BARUC
(hebr. Bárukh = Bendito). Secretario y compañero del profeta Jeremías (cf. Jer. 32, 12 ss.; 43, 2-7; 45, 1-5), cuyos dolores y angustias comparte en Judea, y a quien sigue a Egipto, donde habrían muerto, según San Jerónimo (In Is. 30, 6 s.). La mayoría de los escritores antiguos y las leyendas rabínicas están en que Baruc murió en Babilonia, donde compondría también el libro que lleva su nombre. Su libro consta solo de cinco capítulos, a los que en la versión latina se ha añadido la Epístola de Jeremías. Tras una breve introducción historica (1, 1-14), vienen tres partes muy distintas: la primera (1, 15-3, 8) está constituida por una larga plegaria con la confesión 71Ade los pecados (1, 15-2, 35) y la súplica por la liberación y el retorno del destierro (3, 1-8); la segunda (3, 9-4, 4) es una alabanza a la divina sabiduría, inaccesible a los hombres (3, 15-31), pero propiedad natural de Dios (3, 32-36), que ha hecho partícipe de ella al pueblo hebreo mediante su Ley (3, 37-4, 4); en la tercera (4, 5-5, 9) trae una exhortación, en la que Jerusalén personificada invita al pueblo a la esperanza, amenazando a las naciones vecinas (4, 5-29).
Y se termina con un apóstrofe del poeta a la ciudad, a la que se prometen el retorno de los deportados y un nuevo esplendor. La introducción está en prosa. La bella plegaria penitencial de la primera parte tiene frecuentes reminiscencias de Jer. y es paralela al fragmento análogo de Daniel 9, 4-19; en 4, 5-5, 9 prosiguen con ritmo poético los acentos propios de una lamentación (4, 9-16) con los de una calurosa exhortación que se propone infundir confianza y seguridad para el porvenir (cf. 4, 5-9. 30; 5, 9; afinidad con Is. 40, 66); la sección intermedia (3, 9-4, 4) está en forma poética, en la que predomina el elemento lírico con frecuentes alusiones nómicas o parenéticas: es un himno a la divina sabiduría e invitación a conservar y estimar un don tan precioso (en afinidad con los libros sapienciales y proféticos). Esta discontinuidad y diversidad de estilo (en particular la alternación de los nombres divinos) entre la primera y la tercera parte plantea el problema de la unidad del libro y del autor. Del testimonio del primer versículo los antiguos sacaron la conclusión de que el libro era todo de Baruc.

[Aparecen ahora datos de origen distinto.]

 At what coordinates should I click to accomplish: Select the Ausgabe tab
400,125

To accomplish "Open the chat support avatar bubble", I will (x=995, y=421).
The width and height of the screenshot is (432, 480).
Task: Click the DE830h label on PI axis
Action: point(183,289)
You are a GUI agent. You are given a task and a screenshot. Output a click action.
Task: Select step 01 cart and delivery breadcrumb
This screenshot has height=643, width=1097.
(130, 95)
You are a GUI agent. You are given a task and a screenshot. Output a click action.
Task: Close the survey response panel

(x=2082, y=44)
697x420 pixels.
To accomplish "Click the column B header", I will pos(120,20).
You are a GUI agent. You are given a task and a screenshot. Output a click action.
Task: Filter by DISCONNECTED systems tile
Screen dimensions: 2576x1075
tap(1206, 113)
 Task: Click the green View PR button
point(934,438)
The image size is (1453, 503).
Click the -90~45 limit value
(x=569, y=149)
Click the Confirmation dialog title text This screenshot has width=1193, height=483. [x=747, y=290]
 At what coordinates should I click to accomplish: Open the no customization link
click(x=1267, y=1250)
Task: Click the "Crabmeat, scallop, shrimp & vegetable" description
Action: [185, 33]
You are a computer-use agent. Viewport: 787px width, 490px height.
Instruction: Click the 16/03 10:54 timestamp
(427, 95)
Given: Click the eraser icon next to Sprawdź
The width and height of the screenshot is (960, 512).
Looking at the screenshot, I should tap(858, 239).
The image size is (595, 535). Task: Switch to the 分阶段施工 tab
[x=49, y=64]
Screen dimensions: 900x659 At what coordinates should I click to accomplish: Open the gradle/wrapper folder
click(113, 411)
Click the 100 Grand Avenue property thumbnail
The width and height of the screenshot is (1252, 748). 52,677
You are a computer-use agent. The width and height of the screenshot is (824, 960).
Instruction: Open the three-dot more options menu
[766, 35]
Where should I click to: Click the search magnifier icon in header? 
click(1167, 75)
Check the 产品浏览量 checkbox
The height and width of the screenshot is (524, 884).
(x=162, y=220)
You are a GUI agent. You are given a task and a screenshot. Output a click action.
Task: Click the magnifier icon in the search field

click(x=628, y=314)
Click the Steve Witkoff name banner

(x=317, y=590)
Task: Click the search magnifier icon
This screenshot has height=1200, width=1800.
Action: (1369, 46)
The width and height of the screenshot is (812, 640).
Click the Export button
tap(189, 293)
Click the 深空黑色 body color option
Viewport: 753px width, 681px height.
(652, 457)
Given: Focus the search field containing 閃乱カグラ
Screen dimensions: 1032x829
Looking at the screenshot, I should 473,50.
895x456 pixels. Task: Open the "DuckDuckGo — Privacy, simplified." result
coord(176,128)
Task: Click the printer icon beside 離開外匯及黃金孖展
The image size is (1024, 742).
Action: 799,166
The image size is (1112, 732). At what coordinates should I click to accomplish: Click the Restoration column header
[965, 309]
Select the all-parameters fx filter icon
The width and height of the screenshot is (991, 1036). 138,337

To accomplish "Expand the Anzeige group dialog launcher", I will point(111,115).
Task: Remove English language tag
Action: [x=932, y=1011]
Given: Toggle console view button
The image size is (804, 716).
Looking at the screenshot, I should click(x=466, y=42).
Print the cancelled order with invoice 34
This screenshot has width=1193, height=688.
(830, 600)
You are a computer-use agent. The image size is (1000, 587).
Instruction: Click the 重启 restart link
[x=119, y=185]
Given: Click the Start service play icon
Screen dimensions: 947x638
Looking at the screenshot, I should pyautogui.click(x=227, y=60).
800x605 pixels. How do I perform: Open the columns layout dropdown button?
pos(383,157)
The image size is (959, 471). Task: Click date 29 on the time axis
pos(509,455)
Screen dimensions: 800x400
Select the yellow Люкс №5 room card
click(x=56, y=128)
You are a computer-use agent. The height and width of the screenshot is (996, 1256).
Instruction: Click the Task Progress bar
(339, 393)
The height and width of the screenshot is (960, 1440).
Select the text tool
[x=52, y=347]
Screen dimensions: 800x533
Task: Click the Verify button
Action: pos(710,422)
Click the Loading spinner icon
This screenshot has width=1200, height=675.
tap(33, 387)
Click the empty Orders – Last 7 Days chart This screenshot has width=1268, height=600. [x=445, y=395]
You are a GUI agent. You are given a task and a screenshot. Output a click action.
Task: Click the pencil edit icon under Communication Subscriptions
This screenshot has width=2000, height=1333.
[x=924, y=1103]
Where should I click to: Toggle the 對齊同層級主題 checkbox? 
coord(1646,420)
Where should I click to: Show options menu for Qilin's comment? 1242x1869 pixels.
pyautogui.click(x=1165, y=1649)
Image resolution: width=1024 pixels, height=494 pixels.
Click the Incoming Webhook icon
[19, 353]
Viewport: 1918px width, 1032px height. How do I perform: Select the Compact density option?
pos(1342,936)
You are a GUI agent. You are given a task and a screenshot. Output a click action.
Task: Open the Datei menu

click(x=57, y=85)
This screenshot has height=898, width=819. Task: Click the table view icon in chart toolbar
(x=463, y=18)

Algunos (basados en San Ireneo y en San Agustín) dedujeron que también aquí Baruc desempeñó el oficio de secretario de Jeremías, a quien lo atribuyeron. Sólo en tiempos de la reforma se comenzó a rechazar la canonicidad (v. Canon) y la autenticidad del libro. Entre los acatólicos generalmente atribúyese la obra a tres autores, uno para cada parte, y ninguno de ellos es Baruc. Hay incluso muchos que aplazan la composición de alguna de las partes y la reunión de las tres secciones para la época romana, posterior al año 70 después de J. C. (desde Schürer hasta Desterley). Otros más recientes (Eissfeldt, Bentzen, Lods) se remontan cuando menos al período helenista macabeo. Los católicos siguen admitiendo la autenticidad de Baruc: «su actitud es tan justificada, por lo menos, como la de quienes se oponen a la concepción tradicional» (Dennefeld). 71BExisten, no obstante, hipótesis que tienden a justificar la diversidad de las partes suponiendo habernos sido transmitidas separadamente durante cierto tiempo (Simón-Prado) o admitiendo la posibilidad de autores diferentes, especialmente para el fragmento 3, 9-4, 4 (Göttsberger, Höpl-Miller-Metzinger).
Heinisch admite con Stoderl la autenticidad de la primera parte, coloca la tercera parte hacia el fin de la cautividad y la segunda entre el 480 y el 180 a. de J. C. El libro — según la opinión más favorable — fue todo él escrito en hebreo. Pero hoy solo lo tenemos en griego y en las versiones de él derivadas. [A. P.]
Bibliografía
L. Dennefeld, Baruch (La Ste. Bible, ed. Pirot. 7), París 1947, pp. 435-51. A. Penna. Baruch (La S. Bibbia), Turín 1952.